# JOB
Reproduce verbatim the lines below, starting with the line containing "Locate an element on the screen. The" and ending with the line containing "The height and width of the screenshot is (560, 854).", both included.

++++ AVAILABLE DATA

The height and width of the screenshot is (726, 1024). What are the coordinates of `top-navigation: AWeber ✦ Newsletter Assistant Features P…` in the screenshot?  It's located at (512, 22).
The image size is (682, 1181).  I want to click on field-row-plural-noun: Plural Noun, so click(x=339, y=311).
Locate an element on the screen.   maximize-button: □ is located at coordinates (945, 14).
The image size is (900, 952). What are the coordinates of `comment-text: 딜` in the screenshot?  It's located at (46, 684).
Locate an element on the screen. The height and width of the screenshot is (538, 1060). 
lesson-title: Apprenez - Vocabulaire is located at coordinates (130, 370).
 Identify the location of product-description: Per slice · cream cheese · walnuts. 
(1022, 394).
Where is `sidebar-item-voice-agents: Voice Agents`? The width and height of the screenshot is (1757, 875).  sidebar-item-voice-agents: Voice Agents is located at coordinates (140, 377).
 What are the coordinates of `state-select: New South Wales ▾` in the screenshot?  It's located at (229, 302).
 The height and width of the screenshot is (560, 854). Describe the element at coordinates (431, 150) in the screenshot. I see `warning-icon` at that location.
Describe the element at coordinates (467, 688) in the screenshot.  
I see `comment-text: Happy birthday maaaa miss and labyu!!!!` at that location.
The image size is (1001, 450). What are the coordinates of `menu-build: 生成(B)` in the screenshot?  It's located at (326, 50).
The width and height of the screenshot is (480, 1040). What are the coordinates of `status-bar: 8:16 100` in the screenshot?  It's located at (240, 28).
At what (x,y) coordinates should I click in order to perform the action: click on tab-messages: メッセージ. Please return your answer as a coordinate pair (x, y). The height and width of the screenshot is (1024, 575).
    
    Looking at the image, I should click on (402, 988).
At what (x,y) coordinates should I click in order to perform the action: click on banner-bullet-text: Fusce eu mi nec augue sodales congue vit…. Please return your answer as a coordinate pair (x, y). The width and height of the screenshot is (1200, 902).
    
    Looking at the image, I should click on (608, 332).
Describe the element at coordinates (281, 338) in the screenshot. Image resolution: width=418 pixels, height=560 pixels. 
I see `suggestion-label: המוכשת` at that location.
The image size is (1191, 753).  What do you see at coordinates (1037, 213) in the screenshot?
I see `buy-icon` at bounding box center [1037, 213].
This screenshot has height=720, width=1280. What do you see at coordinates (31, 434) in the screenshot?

++++++++

# SOLUTION TO THIS EXERCISE
Locate an element on the screen. The height and width of the screenshot is (538, 1060). 
lesson-title: Apprenez - Vocabulaire is located at coordinates (130, 370).
 Identify the location of product-description: Per slice · cream cheese · walnuts. 
(1022, 394).
Where is `sidebar-item-voice-agents: Voice Agents`? The width and height of the screenshot is (1757, 875).  sidebar-item-voice-agents: Voice Agents is located at coordinates (140, 377).
 What are the coordinates of `state-select: New South Wales ▾` in the screenshot?  It's located at (229, 302).
 The height and width of the screenshot is (560, 854). Describe the element at coordinates (431, 150) in the screenshot. I see `warning-icon` at that location.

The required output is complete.